> [TASK TO COMPLETE] Beginning with the first entry, set down each one exactly as shown.
- - -
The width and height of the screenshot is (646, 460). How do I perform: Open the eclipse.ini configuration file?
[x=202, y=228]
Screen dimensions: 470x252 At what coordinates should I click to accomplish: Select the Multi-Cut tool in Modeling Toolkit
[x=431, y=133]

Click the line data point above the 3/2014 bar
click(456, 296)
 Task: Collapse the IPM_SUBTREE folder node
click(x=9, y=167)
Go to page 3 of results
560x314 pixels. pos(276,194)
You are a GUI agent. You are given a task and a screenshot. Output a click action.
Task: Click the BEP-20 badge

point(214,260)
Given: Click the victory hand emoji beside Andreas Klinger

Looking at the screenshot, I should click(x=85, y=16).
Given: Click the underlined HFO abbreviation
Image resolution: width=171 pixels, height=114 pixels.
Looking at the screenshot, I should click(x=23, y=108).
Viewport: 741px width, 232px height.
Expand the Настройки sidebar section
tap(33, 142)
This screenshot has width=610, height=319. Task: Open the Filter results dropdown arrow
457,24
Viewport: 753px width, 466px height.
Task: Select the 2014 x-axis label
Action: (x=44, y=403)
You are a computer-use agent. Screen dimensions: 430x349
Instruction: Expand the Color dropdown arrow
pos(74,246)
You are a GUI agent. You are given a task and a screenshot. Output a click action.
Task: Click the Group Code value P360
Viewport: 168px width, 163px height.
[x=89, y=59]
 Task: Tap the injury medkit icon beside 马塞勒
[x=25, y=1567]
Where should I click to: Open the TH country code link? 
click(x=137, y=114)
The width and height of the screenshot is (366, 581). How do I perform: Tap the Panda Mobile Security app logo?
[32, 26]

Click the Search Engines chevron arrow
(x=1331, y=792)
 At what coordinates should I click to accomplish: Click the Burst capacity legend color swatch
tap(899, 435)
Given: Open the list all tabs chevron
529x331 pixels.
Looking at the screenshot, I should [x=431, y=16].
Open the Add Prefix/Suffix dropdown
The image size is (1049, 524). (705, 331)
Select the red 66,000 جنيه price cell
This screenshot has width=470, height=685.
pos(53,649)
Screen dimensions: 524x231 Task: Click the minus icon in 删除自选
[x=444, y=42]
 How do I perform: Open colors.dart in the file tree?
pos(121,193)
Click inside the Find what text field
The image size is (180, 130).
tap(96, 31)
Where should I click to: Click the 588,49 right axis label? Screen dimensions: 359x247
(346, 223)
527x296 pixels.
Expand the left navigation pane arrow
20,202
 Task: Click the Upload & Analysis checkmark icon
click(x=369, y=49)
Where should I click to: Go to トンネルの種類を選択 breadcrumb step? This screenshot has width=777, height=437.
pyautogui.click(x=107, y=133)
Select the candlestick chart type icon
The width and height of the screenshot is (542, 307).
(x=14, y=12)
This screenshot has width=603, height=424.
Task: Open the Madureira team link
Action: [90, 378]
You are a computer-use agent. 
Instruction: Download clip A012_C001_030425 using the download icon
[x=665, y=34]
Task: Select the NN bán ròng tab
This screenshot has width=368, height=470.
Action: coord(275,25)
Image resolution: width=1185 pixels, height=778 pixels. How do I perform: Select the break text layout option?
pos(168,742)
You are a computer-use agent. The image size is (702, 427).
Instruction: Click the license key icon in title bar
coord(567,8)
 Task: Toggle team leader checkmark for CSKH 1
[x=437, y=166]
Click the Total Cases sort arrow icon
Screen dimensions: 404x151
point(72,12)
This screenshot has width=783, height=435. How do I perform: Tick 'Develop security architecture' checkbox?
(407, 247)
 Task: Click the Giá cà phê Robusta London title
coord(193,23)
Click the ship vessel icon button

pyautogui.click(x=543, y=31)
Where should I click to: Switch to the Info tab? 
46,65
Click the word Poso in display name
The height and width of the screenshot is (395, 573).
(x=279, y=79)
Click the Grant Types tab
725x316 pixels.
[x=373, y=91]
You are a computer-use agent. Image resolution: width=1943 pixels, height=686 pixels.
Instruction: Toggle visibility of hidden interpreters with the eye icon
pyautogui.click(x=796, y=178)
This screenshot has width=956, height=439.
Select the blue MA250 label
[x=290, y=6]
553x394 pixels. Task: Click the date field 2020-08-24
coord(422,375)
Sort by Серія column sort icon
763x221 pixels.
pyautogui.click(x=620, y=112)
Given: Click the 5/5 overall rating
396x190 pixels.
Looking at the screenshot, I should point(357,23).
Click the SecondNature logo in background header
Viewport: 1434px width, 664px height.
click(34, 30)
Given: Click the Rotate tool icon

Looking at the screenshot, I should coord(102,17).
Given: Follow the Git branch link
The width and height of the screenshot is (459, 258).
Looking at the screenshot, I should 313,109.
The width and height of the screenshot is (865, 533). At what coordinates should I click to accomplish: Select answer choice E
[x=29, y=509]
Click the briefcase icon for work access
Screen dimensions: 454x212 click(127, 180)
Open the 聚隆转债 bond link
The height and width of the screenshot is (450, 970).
- - -
> [WRITTEN REPLY]
The width and height of the screenshot is (646, 460). How do I perform: Open the eclipse.ini configuration file?
[x=202, y=228]
Screen dimensions: 470x252 At what coordinates should I click to accomplish: Select the Multi-Cut tool in Modeling Toolkit
[x=431, y=133]

Click the line data point above the 3/2014 bar
click(456, 296)
 Task: Collapse the IPM_SUBTREE folder node
click(x=9, y=167)
Go to page 3 of results
560x314 pixels. pos(276,194)
You are a GUI agent. You are given a task and a screenshot. Output a click action.
Task: Click the BEP-20 badge

point(214,260)
Given: Click the victory hand emoji beside Andreas Klinger

Looking at the screenshot, I should click(x=85, y=16).
Given: Click the underlined HFO abbreviation
Image resolution: width=171 pixels, height=114 pixels.
Looking at the screenshot, I should click(x=23, y=108).
Viewport: 741px width, 232px height.
Expand the Настройки sidebar section
tap(33, 142)
This screenshot has width=610, height=319. Task: Open the Filter results dropdown arrow
457,24
Viewport: 753px width, 466px height.
Task: Select the 2014 x-axis label
Action: (x=44, y=403)
You are a computer-use agent. Screen dimensions: 430x349
Instruction: Expand the Color dropdown arrow
pos(74,246)
You are a GUI agent. You are given a task and a screenshot. Output a click action.
Task: Click the Group Code value P360
Viewport: 168px width, 163px height.
[x=89, y=59]
 Task: Tap the injury medkit icon beside 马塞勒
[x=25, y=1567]
Where should I click to: Open the TH country code link? 
click(x=137, y=114)
The width and height of the screenshot is (366, 581). How do I perform: Tap the Panda Mobile Security app logo?
[32, 26]

Click the Search Engines chevron arrow
(x=1331, y=792)
 At what coordinates should I click to accomplish: Click the Burst capacity legend color swatch
tap(899, 435)
Given: Open the list all tabs chevron
529x331 pixels.
Looking at the screenshot, I should [x=431, y=16].
Open the Add Prefix/Suffix dropdown
The image size is (1049, 524). (705, 331)
Select the red 66,000 جنيه price cell
This screenshot has width=470, height=685.
pos(53,649)
Screen dimensions: 524x231 Task: Click the minus icon in 删除自选
[x=444, y=42]
 How do I perform: Open colors.dart in the file tree?
pos(121,193)
Click inside the Find what text field
The image size is (180, 130).
tap(96, 31)
Where should I click to: Click the 588,49 right axis label? Screen dimensions: 359x247
(346, 223)
527x296 pixels.
Expand the left navigation pane arrow
20,202
 Task: Click the Upload & Analysis checkmark icon
click(x=369, y=49)
Where should I click to: Go to トンネルの種類を選択 breadcrumb step? This screenshot has width=777, height=437.
pyautogui.click(x=107, y=133)
Select the candlestick chart type icon
The width and height of the screenshot is (542, 307).
(x=14, y=12)
This screenshot has width=603, height=424.
Task: Open the Madureira team link
Action: [90, 378]
You are a computer-use agent. 
Instruction: Download clip A012_C001_030425 using the download icon
[x=665, y=34]
Task: Select the NN bán ròng tab
This screenshot has width=368, height=470.
Action: coord(275,25)
Image resolution: width=1185 pixels, height=778 pixels. How do I perform: Select the break text layout option?
pos(168,742)
You are a computer-use agent. The image size is (702, 427).
Instruction: Click the license key icon in title bar
coord(567,8)
 Task: Toggle team leader checkmark for CSKH 1
[x=437, y=166]
Click the Total Cases sort arrow icon
Screen dimensions: 404x151
point(72,12)
This screenshot has width=783, height=435. How do I perform: Tick 'Develop security architecture' checkbox?
(407, 247)
 Task: Click the Giá cà phê Robusta London title
coord(193,23)
Click the ship vessel icon button

pyautogui.click(x=543, y=31)
Where should I click to: Switch to the Info tab? 
46,65
Click the word Poso in display name
The height and width of the screenshot is (395, 573).
(x=279, y=79)
Click the Grant Types tab
725x316 pixels.
[x=373, y=91]
You are a computer-use agent. Image resolution: width=1943 pixels, height=686 pixels.
Instruction: Toggle visibility of hidden interpreters with the eye icon
pyautogui.click(x=796, y=178)
This screenshot has width=956, height=439.
Select the blue MA250 label
[x=290, y=6]
553x394 pixels. Task: Click the date field 2020-08-24
coord(422,375)
Sort by Серія column sort icon
763x221 pixels.
pyautogui.click(x=620, y=112)
Given: Click the 5/5 overall rating
396x190 pixels.
Looking at the screenshot, I should point(357,23).
Click the SecondNature logo in background header
Viewport: 1434px width, 664px height.
click(34, 30)
Given: Click the Rotate tool icon

Looking at the screenshot, I should coord(102,17).
Given: Follow the Git branch link
The width and height of the screenshot is (459, 258).
Looking at the screenshot, I should 313,109.
The width and height of the screenshot is (865, 533). At what coordinates should I click to accomplish: Select answer choice E
[x=29, y=509]
Click the briefcase icon for work access
Screen dimensions: 454x212 click(127, 180)
Open the 聚隆转债 bond link
The height and width of the screenshot is (450, 970).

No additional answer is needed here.